> _Task to complete_
Every record here must be set down once more, precisely as it reads.

Saved entries
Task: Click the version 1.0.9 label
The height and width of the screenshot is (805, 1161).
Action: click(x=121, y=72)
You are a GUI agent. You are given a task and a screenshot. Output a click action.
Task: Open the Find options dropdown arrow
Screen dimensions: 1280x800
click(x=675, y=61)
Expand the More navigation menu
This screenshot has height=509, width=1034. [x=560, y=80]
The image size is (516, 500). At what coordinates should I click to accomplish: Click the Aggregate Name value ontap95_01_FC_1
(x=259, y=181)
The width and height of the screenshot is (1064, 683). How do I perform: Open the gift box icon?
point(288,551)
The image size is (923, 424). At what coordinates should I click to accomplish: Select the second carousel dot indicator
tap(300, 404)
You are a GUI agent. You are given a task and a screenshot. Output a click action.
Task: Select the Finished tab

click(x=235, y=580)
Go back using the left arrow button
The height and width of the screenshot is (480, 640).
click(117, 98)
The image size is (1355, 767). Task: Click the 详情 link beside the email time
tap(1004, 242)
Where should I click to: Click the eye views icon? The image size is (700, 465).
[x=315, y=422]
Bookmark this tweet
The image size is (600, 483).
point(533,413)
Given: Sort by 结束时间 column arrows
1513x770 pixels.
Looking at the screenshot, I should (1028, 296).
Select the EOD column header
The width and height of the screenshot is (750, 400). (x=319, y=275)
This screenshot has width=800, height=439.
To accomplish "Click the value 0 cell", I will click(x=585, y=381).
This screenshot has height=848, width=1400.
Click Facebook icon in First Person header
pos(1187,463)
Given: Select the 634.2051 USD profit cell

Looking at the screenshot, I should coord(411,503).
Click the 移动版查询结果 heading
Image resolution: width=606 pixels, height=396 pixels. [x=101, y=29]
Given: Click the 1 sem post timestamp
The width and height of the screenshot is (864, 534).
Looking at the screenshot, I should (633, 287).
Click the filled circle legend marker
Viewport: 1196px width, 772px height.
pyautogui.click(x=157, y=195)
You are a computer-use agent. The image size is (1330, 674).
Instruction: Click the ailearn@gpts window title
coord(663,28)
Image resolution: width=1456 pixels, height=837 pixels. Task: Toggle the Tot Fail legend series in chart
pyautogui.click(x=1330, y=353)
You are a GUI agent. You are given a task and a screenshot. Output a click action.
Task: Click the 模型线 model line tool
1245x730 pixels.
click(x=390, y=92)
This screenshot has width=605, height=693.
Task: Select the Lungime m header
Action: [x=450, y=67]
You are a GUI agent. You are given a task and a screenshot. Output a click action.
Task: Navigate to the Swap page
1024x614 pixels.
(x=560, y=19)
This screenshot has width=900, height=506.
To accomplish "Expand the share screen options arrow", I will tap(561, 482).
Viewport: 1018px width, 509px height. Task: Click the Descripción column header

> _Response to the task_
Task: Click the version 1.0.9 label
The height and width of the screenshot is (805, 1161).
Action: click(x=121, y=72)
You are a GUI agent. You are given a task and a screenshot. Output a click action.
Task: Open the Find options dropdown arrow
Screen dimensions: 1280x800
click(x=675, y=61)
Expand the More navigation menu
This screenshot has height=509, width=1034. [x=560, y=80]
The image size is (516, 500). At what coordinates should I click to accomplish: Click the Aggregate Name value ontap95_01_FC_1
(x=259, y=181)
The width and height of the screenshot is (1064, 683). How do I perform: Open the gift box icon?
point(288,551)
The image size is (923, 424). At what coordinates should I click to accomplish: Select the second carousel dot indicator
tap(300, 404)
You are a GUI agent. You are given a task and a screenshot. Output a click action.
Task: Select the Finished tab

click(x=235, y=580)
Go back using the left arrow button
The height and width of the screenshot is (480, 640).
click(117, 98)
The image size is (1355, 767). Task: Click the 详情 link beside the email time
tap(1004, 242)
Where should I click to: Click the eye views icon? The image size is (700, 465).
[x=315, y=422]
Bookmark this tweet
The image size is (600, 483).
point(533,413)
Given: Sort by 结束时间 column arrows
1513x770 pixels.
Looking at the screenshot, I should (1028, 296).
Select the EOD column header
The width and height of the screenshot is (750, 400). (x=319, y=275)
This screenshot has width=800, height=439.
To accomplish "Click the value 0 cell", I will click(x=585, y=381).
This screenshot has height=848, width=1400.
Click Facebook icon in First Person header
pos(1187,463)
Given: Select the 634.2051 USD profit cell

Looking at the screenshot, I should coord(411,503).
Click the 移动版查询结果 heading
Image resolution: width=606 pixels, height=396 pixels. [x=101, y=29]
Given: Click the 1 sem post timestamp
The width and height of the screenshot is (864, 534).
Looking at the screenshot, I should (633, 287).
Click the filled circle legend marker
Viewport: 1196px width, 772px height.
pyautogui.click(x=157, y=195)
You are a computer-use agent. The image size is (1330, 674).
Instruction: Click the ailearn@gpts window title
coord(663,28)
Image resolution: width=1456 pixels, height=837 pixels. Task: Toggle the Tot Fail legend series in chart
pyautogui.click(x=1330, y=353)
You are a GUI agent. You are given a task and a screenshot. Output a click action.
Task: Click the 模型线 model line tool
1245x730 pixels.
click(x=390, y=92)
This screenshot has width=605, height=693.
Task: Select the Lungime m header
Action: [x=450, y=67]
You are a GUI agent. You are given a task and a screenshot. Output a click action.
Task: Navigate to the Swap page
1024x614 pixels.
(x=560, y=19)
This screenshot has width=900, height=506.
To accomplish "Expand the share screen options arrow", I will tap(561, 482).
Viewport: 1018px width, 509px height. Task: Click the Descripción column header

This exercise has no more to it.